Iran says it has an “undeniable” right to nuclear technology, defying the international community which has called on the Islamic republic to freeze uranium enrichment.
Ahmadinejad has come under fire by both conservatives and reformists over his economic policies and handling of the nuclear issue after the UN Security Council passed a resolution in December imposing sanctions on Iran for its refusal to suspend enrichment.
Montazeri also criticised Ahmadinejad for his government's inability to control inflation, saying “one cannot run a country with slogans.”
Ahmadinejad swept to power in a June 2005 election on the back of promises to “bring oil money on to people's tables” and remove the gap between rich and poor.
Critical voices have risen against Ahmadinejad after his allies were defeated in December 15 municipal election and Assembly of Experts polls.

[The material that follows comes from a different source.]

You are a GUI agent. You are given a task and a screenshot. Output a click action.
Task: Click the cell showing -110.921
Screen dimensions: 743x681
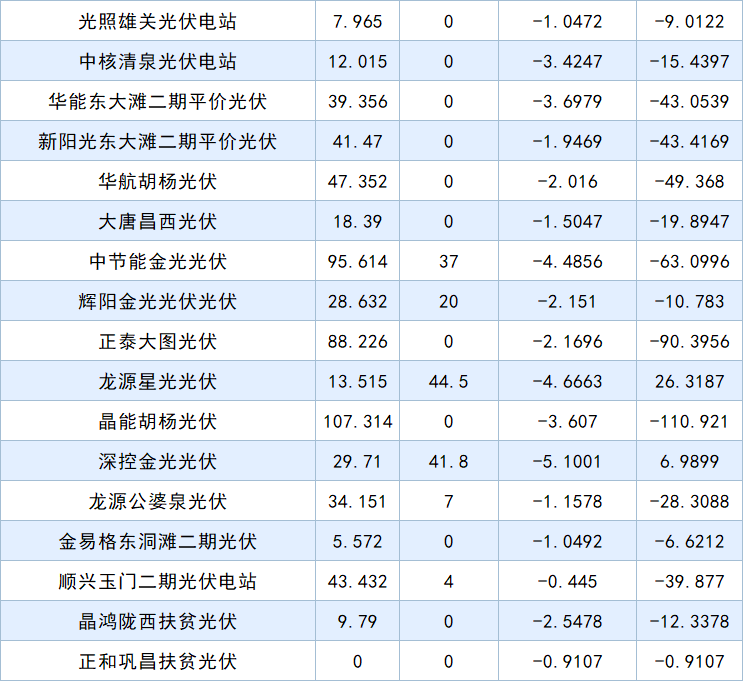pos(689,421)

On Tuesday a moderate MP hit out at the president for what he said were “acts of provocation and adventurism, which are incompatible with our foreign policy.
“The attitude adopted by the president is not in our national interests,” Akbar Alami said during an open parliament session broadcast live on state radio.
Ahmadinejad has vowed not to bow to any UN resolutions and pledged to press on with the nuclear programme.
There has been speculation that Washington may be planning a military strike against Iran's nuclear programme, which Tehran insists is only designed for peaceful energy ends but the West fears to be a cover for weapons development.
Alami also denounced a Holocaust conference held by the foreign ministry in December that gathered notorious revisionists in Tehran who questioned the mass slaughter of Jews in World War II by Nazi Germany.